The suite of regression tests for Bibulous consist of various template definitions and database entries designed to test individual features of the program. The basic approach of the tests is as follows:

    #. Once a change is made to the code (to fix a bug or add functionality), the developer also adds an entry to the ``test/test1.bib`` file, where the entry's "entrytype" is named in such a way to give an indication of what the test is for. For example, the entry in the BIB file may be defined with::

           @initialize1{...

       where the developer provides an ``author`` field in the entry where one or more authors have names which are difficult to for generating initials correctly. The developer should also include at least a 1-line comment about the purpose of the entry as well. To make everything easy to find, use the entrytype as the entry's key as well. Thus, the example above would use::

           @initialize1{initialize1, ...

    #. If the above new entry is something which can be checked with normal options settings, then the developer should add a corresponding line in the BST file defining how that new entrytype (i.e. ``initialize1``) should be formatted. If *different* options settings are needed, then a new BST file is needed. Only a minimalist file is generally needed: the file can, for example, contain one line defining a new entrytype and one line to define the new option setting. You can define all of the other options if you want, but these are redundant and introduce a number of unnecessary "overwriting option value..." warning messages.
    #. Next, the developer should add a line ``\citation{entrytype}`` to the AUX file where the ``entrytype`` is the key given in the new entry of the BIB file you just put in (e.g. ``initialize1``). This is the same as the entrytype to keep everything consistent.
    #. Next, the developer needs to add two lines to the ``test1_target.bbl`` file to say what the formatted result should look like. Take a look at other lines to get a feel for how these should look, and take in consideration the form of the template just added to the BST file.
    #. Finally, run ``bibulous_test.py`` to check the result. This script will load the modified BIB and BST files and will write out several formatted BBL file ``test1.bbl`` etc. It will then run a ``diff`` program on the output file versus the target BBL file to see if there are any differences between the target and actual output BBL files.

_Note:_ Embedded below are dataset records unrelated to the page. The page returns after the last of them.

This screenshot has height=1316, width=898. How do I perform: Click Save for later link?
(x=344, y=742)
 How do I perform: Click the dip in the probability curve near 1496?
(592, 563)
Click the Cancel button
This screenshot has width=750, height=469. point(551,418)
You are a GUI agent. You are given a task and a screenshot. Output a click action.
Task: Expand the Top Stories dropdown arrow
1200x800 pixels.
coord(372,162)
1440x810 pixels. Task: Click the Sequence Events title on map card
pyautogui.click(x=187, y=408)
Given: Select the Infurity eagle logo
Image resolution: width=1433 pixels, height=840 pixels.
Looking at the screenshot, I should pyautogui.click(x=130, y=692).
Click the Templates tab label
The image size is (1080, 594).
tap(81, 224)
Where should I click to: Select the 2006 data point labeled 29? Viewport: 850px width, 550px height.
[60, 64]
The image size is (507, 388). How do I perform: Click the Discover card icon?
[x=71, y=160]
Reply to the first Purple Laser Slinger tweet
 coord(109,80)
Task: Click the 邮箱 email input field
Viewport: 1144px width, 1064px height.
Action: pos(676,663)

Generating the documentation
============================

The documentation is written in reStructuredText (RST) and converted to HTML using Sphinx. Sphinx can also use LaTeX to convert the HTML files into a PDF.

From the bibulous repository ``doc/`` subfolder, run ``make html`` to generate the HTML documentation. The result can be found in ``doc/_build/html/``, with ``index.html`` as the main file. To generate the PDF documentation, run ``make latexpdf`` from the ``doc/`` subfolder, with the result found at ``doc/_build/latex/Bibulous.pdf``.

While the documentation is saved in the ``doc/`` folder on the main branch, this is not automatically converted into viewable, linked HTML on GitHub. To achieve that requires pushing the updated docs into the ``gh-pages`` branch. One way of doing this is the following. Make a local copy of the main branch's ``doc/_build/html/`` folder. Switch to the ``gh-pages`` branch (i.e. ``git checkout gh-pages``) and replace everything there with the locally-copied ``doc/_build/html/`` folder contents. Then update: ``git add -A`` and ``git push origin gh-pages``. And switch back to the main branch, ``git checkout master``.

Updating the PyPI package
=========================

From the bibulous base folder, run::

    python setup.py sdist --formats=gztar,zip

to create the package locally, and then run::

    python setup.py sdist upload
    
to update the PIP package online.

Miscellaneous notes
===================

The code includes two different variables, ``citekey`` and ``entrykey`` which for any given entry are always identical. So it would appear that they are redundant. But the keys in the ``citedict`` dictionary, and the keys specifying each entry in the database, belong to different sets. That is, the list of entry keys can be from every entry in the database, even entries that were not cited. The list of citation keys, however, contains only those keys that were cited, and so can be a much smaller list.